> _Exercise inputs_
— begin —
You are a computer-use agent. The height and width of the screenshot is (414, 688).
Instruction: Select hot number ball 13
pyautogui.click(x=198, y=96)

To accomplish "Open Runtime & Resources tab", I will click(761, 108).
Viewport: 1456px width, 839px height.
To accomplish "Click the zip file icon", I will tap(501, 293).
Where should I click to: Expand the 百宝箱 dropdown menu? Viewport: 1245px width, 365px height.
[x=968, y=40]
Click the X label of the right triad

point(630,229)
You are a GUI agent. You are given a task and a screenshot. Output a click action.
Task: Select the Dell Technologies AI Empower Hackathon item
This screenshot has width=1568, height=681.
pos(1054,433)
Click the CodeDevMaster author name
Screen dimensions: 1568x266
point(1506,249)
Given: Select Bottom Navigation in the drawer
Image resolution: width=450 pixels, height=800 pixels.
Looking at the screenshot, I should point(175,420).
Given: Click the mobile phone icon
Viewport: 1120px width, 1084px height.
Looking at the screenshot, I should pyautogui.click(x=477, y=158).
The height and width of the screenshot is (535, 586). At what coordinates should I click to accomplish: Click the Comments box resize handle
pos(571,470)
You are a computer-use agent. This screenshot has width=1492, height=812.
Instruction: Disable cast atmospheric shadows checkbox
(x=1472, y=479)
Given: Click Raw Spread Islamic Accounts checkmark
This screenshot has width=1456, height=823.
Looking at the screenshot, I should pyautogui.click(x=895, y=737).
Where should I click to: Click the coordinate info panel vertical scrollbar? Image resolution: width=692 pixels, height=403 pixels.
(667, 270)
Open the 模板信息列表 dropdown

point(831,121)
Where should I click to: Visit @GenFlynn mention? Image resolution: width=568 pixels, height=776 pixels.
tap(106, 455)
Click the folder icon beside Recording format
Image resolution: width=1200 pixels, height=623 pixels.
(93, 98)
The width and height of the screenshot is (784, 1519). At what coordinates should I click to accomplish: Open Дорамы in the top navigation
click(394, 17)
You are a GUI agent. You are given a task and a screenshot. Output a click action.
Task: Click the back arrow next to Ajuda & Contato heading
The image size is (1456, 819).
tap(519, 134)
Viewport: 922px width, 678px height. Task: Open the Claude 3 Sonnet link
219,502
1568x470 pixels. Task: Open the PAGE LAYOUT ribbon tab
— end —
> _Instruction_
Reproduce every row above verbatim, keeping each line, blank line, and character as shown.

> _Response to the task_
You are a computer-use agent. The height and width of the screenshot is (414, 688).
Instruction: Select hot number ball 13
pyautogui.click(x=198, y=96)

To accomplish "Open Runtime & Resources tab", I will click(761, 108).
Viewport: 1456px width, 839px height.
To accomplish "Click the zip file icon", I will tap(501, 293).
Where should I click to: Expand the 百宝箱 dropdown menu? Viewport: 1245px width, 365px height.
[x=968, y=40]
Click the X label of the right triad

point(630,229)
You are a GUI agent. You are given a task and a screenshot. Output a click action.
Task: Select the Dell Technologies AI Empower Hackathon item
This screenshot has width=1568, height=681.
pos(1054,433)
Click the CodeDevMaster author name
Screen dimensions: 1568x266
point(1506,249)
Given: Select Bottom Navigation in the drawer
Image resolution: width=450 pixels, height=800 pixels.
Looking at the screenshot, I should point(175,420).
Given: Click the mobile phone icon
Viewport: 1120px width, 1084px height.
Looking at the screenshot, I should pyautogui.click(x=477, y=158).
The height and width of the screenshot is (535, 586). At what coordinates should I click to accomplish: Click the Comments box resize handle
pos(571,470)
You are a computer-use agent. This screenshot has width=1492, height=812.
Instruction: Disable cast atmospheric shadows checkbox
(x=1472, y=479)
Given: Click Raw Spread Islamic Accounts checkmark
This screenshot has width=1456, height=823.
Looking at the screenshot, I should pyautogui.click(x=895, y=737).
Where should I click to: Click the coordinate info panel vertical scrollbar? Image resolution: width=692 pixels, height=403 pixels.
(667, 270)
Open the 模板信息列表 dropdown

point(831,121)
Where should I click to: Visit @GenFlynn mention? Image resolution: width=568 pixels, height=776 pixels.
tap(106, 455)
Click the folder icon beside Recording format
Image resolution: width=1200 pixels, height=623 pixels.
(93, 98)
The width and height of the screenshot is (784, 1519). At what coordinates should I click to accomplish: Open Дорамы in the top navigation
click(394, 17)
You are a GUI agent. You are given a task and a screenshot. Output a click action.
Task: Click the back arrow next to Ajuda & Contato heading
The image size is (1456, 819).
tap(519, 134)
Viewport: 922px width, 678px height. Task: Open the Claude 3 Sonnet link
219,502
1568x470 pixels. Task: Open the PAGE LAYOUT ribbon tab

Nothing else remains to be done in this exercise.